What parents need to know
Parents Need to Know
Parents need to know that this cartoon series, which originally aired from 2001-2003, is lighter on violence than many of its modern-day peers. Physical exchanges are typically left to the robots, with humans keeping a safe distance from the laser blasts and blunt impacts -- and any injuries that do occur to the robots are quickly remedied. The show pits good (a group of civic-minded kids) against evil (an addled scientist) and includes an intriguing subplot about the disappearance of Hela’s father, so it’s sure to draw tweens with a soft spot for adventure.
What's the story?
CUBIX is set in a burg called Bubble Town in the year 2044, a time when the human population has been surpassed by that of a unique set of robots equipped with an Emotional Processing Unit (EPU), which gives them unique personalities. Connor (voiced by Andy Rannells), a young robot enthusiast, and his mechanical pal, Cubix, have joined forces with a handful of other kids to keep peace in their town and ward off the evil advances of Dr. K. (Madeleine Blaustein), who plans to use the robotics technology to dominate the population. Under the guidance of Hela (Rachael Lillis), an engineer who’s kept her father’s breakthrough robotics work alive at RobixCorp. since his mysterious disappearance, the kids and their robot friends have their work cut out for them.
Is it any good?
Cubix originally aired starting in 2001, and while it doesn’t feel ridiculously outdated, there are some subtle details that set it apart from its modern-day compatriots. The colors are a little duller, the animation’s not quite as sharp, and the pace is noticeably slower. If your tweens are used to the likes of Bakugan or Digimon, these differences might be a turn-off -- but if not, the less frantic pace and low-grade violence will be a welcome change from a parent’s standpoint.

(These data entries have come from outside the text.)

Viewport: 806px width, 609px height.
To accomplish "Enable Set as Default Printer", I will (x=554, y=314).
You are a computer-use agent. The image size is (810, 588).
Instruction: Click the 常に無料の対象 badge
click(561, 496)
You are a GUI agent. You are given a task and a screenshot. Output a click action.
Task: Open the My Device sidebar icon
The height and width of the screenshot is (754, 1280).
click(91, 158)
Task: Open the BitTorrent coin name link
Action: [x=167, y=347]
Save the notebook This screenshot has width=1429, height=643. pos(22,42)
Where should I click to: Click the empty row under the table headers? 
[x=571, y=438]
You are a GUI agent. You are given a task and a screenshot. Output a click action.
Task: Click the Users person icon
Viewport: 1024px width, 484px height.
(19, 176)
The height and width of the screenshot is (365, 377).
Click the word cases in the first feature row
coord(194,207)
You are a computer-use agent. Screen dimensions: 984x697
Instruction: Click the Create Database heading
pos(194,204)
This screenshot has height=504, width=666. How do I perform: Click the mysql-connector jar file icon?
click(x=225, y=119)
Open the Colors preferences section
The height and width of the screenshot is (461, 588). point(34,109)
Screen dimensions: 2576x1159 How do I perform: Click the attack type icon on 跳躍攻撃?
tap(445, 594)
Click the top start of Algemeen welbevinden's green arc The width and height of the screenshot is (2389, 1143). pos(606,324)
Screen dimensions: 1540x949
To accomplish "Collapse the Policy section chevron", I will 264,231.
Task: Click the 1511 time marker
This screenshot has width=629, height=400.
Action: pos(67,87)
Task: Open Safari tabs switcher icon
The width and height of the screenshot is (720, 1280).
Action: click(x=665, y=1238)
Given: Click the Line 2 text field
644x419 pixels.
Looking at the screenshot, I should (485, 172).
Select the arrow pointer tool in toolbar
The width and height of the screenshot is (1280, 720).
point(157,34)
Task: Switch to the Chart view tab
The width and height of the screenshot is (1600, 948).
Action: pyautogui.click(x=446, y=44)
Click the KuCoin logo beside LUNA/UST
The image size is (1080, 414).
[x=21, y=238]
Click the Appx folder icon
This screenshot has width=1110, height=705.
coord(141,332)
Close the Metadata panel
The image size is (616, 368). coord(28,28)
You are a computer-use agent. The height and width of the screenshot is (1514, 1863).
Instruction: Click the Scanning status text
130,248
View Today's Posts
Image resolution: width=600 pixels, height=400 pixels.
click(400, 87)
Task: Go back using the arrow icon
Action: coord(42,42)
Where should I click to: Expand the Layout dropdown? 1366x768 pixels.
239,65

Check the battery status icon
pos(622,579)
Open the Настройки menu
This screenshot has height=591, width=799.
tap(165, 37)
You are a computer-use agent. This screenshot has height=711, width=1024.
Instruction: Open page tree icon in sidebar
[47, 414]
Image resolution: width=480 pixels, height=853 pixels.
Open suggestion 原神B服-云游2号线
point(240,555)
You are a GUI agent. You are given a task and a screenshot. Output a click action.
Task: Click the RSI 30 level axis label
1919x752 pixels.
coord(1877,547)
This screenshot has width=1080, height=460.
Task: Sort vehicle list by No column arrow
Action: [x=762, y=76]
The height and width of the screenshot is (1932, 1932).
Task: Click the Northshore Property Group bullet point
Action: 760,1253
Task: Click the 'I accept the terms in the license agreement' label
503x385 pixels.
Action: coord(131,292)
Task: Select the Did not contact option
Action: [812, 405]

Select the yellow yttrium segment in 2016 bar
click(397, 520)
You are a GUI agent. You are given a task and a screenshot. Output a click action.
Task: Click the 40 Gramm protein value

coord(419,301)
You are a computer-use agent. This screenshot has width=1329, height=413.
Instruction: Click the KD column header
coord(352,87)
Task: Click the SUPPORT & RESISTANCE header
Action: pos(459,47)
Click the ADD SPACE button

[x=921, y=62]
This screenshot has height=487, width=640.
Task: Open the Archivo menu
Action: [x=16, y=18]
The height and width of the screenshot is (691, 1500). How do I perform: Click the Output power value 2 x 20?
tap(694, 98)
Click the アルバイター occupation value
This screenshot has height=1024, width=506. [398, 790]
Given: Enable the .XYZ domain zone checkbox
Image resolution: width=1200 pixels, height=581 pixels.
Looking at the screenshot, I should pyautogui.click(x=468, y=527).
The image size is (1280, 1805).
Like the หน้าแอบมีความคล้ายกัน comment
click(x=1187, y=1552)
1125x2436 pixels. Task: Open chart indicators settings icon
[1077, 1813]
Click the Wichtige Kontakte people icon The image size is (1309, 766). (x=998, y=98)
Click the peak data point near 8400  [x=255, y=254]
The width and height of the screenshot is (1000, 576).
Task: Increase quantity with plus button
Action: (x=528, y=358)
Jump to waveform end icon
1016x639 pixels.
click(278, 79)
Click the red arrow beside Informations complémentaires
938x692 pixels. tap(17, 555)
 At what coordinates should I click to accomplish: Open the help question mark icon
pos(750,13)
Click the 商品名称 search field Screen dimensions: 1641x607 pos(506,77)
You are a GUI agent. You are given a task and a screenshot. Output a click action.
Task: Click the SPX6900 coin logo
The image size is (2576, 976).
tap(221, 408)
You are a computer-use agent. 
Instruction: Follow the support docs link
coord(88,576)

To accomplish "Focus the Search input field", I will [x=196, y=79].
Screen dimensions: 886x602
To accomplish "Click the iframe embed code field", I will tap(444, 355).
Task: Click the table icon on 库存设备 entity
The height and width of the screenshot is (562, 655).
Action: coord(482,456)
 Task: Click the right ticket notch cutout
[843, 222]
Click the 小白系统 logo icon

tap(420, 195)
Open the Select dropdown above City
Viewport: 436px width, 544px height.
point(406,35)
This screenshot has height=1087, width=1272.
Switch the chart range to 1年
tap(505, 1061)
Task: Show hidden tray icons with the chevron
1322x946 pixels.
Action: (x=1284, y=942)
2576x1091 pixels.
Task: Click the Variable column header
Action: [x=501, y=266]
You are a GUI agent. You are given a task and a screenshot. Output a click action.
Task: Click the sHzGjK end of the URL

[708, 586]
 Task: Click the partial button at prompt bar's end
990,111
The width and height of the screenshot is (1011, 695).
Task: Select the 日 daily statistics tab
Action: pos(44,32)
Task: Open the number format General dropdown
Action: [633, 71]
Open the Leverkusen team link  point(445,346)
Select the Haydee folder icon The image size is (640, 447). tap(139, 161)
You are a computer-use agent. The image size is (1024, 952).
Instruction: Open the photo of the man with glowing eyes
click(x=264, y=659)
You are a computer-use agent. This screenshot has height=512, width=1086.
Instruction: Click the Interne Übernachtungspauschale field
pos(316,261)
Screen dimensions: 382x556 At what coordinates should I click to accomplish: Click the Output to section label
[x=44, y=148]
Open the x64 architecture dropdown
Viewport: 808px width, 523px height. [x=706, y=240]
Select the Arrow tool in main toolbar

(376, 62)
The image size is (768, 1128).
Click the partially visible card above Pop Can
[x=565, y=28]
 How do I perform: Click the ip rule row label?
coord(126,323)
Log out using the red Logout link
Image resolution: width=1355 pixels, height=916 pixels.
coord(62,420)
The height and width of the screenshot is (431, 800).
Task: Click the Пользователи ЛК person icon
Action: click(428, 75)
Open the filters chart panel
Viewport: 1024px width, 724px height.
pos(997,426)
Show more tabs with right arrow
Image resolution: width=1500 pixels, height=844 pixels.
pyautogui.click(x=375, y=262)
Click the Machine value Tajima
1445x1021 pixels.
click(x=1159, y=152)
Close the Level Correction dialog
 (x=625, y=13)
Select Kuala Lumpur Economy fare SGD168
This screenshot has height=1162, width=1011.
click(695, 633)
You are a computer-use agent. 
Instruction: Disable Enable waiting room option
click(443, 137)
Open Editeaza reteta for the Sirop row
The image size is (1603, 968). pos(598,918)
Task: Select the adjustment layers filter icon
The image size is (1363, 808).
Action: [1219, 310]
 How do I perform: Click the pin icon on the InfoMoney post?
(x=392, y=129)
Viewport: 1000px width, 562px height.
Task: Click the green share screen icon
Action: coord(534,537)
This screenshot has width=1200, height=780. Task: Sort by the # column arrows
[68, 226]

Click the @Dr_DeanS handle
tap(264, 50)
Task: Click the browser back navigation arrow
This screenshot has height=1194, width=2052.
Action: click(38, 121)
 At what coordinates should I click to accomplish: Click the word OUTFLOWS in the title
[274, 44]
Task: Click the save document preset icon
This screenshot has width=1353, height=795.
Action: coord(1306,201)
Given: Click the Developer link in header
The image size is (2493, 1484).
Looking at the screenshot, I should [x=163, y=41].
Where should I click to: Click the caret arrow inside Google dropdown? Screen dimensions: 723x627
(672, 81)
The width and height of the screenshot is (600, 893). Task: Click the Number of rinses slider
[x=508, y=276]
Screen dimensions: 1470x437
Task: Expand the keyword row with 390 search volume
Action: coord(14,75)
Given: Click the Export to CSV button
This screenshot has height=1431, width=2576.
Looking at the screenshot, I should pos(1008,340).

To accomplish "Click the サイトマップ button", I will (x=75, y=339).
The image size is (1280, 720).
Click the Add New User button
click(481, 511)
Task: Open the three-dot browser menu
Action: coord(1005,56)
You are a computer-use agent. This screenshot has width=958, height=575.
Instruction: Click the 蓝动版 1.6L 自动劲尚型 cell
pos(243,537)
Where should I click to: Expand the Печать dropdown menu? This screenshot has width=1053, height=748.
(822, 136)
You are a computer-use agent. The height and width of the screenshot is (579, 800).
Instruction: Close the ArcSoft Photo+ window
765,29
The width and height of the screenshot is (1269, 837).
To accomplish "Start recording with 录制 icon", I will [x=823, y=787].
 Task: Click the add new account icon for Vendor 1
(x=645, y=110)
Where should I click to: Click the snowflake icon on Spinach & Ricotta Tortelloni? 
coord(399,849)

Families can talk about...
Families can talk about how technology changes our lives. What aspects of your life are most influenced by technology? How different would your life have been 20, 30, or 40 years ago? Is technology always good?
What similarities exist between the show’s view of the future and the view we hold now? How are they different? What inventions would be most helpful in the future?
Tweens: How important is friendship to you? What role do your friends play in your life? Do you have friends who are very different from you? How does that variety improve or challenge your relationship?